Succession Planting Gardening Technique

Romaine Lettuce

Try Succession Planting to Spread out the Harvest

Harvesting your garden vegetables can seem like feast or famine. Your lettuce, corn, or beans come all at once, in quantities that you cannot possibly use or give away. At other times, there is nothing ready to harvest for dinner. Succession planting is a tried and true gardening technique, to help you spread the harvest over a much longer period.

Succession planting provides a continuous stream of vegetables, over an extended portion of the growing season. By practicing succession planting, your garden can produce lettuce and many other vegetables continuously, over the entire gardening season.

Did You Know? In addition to vegetables, you can apply succession planting to some herbs. For example, Basil is a good candidate.  

How Succession Planting Works

Succession planting is incredibly easy. However, it takes some planning. Lettuce is a great example of how to utilize succession planting. Instead of planting a large crop all at once, spread the planting out over several weeks. Divide your garden space into 3 or 4 sections. Sow lettuce seeds into these smaller areas about two weeks apart. Plant just enough for a week or two’s harvest. After the final planting, you often can use the space from the first section again for another crop.

Garden Tip: As summer approaches, use lettuce varieties that are more heat tolerant. Then, change back to cooler weather lettuce in the fall.

Make observations and keep notes on how well your succession plan worked. Next year makes changes, as necessary.
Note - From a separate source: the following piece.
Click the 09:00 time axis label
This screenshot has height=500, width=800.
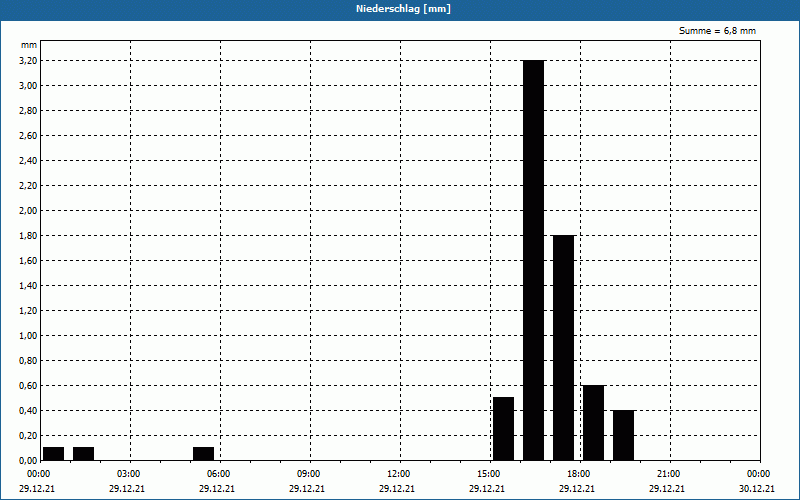click(x=309, y=474)
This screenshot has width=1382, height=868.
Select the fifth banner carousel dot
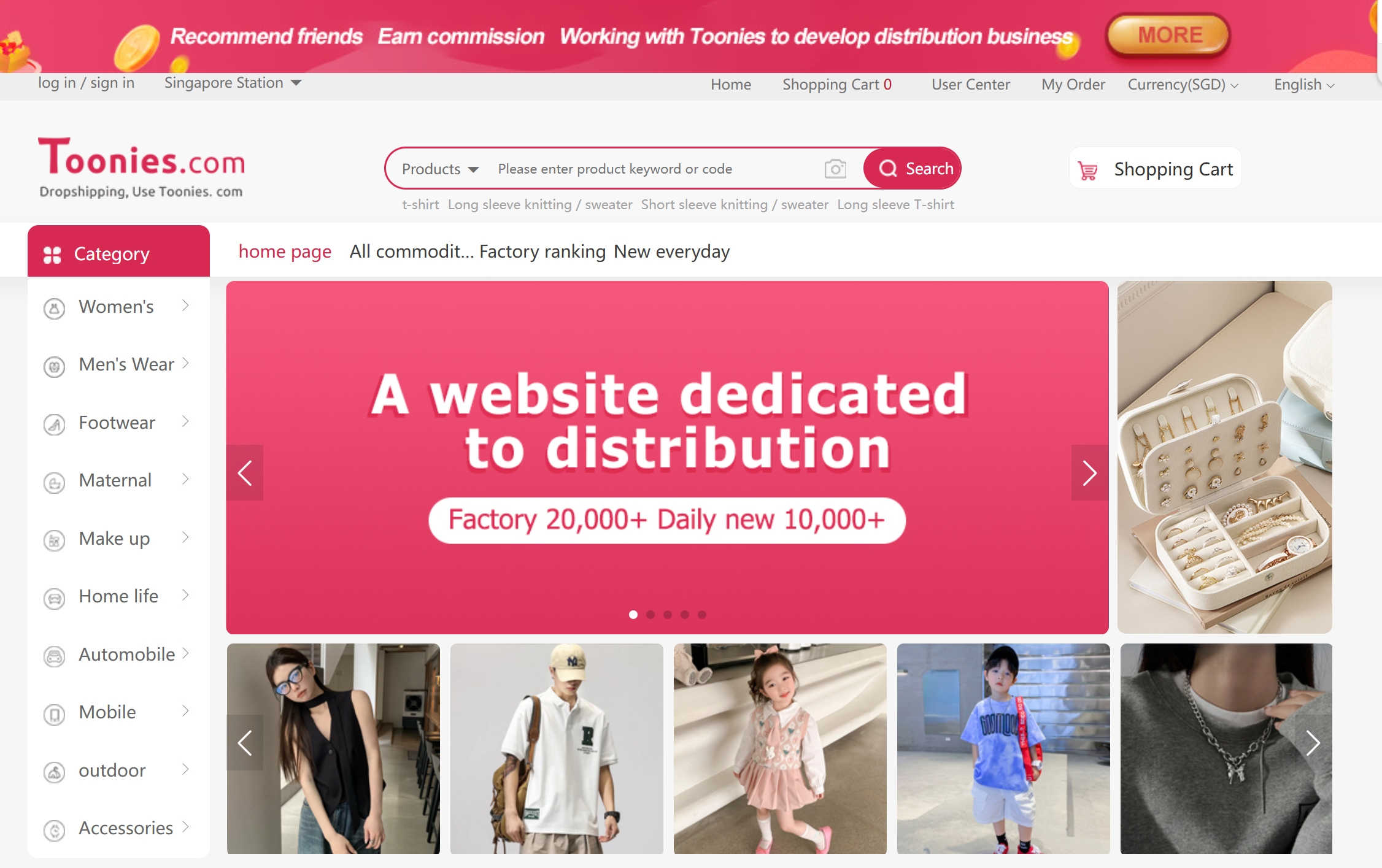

The exact timing between harvests varies. Several factors affect the timing of each plants’ maturation. They include the grower, soil quality, plant variety, and weather.

Vegetables with a short growth cycle are potential candidates for succession planting. You can even practice this method of expanding the harvest period on longer growing vegetables like corn. 

With the first method, divide the garden space that you allot for corn into three or four portions. Then plant each section one to two weeks apart.

A second method is to choose four different varieties with four different maturity dates. Again, divide your garden space into three or four sections. But, this time, plant all varieties at once. A variation of this is to plant the early corn first, the next type one week or so later, and so on. If you are planting a lot of corn, this gives a small break in between harvests. While we all love corn on the cob, some people get tired of it, if eaten too frequently.

Try Succession Planting on These Vegetables

Excellent Choices

  • Carrots- Harvest small carrots as “baby carrots”, then a continuous harvest. Grow two or three plantings two weeks apart.

  • Lettuce and other greens – most types, especially non-heading ones do very well.

  • Radish, beets – Their short growing cycle makes them ideal candidates. But, how many can you eat at once!?!

  • Spinach – Switch to heat-tolerant varieties in the summer.

Good Candidates

  • Beans – plant every two weeks. Try different varieties!

  • Corn

  • Onions – Green onions work best

  • Peas – Peas have a short enough growing cycle, to grow spring and a fall crop. They do not grow well in mid-summer heat.

  • Zucchini – Two or three at most plantings per year.

Okay Choices

  • Cucumber – You can usually get two crops.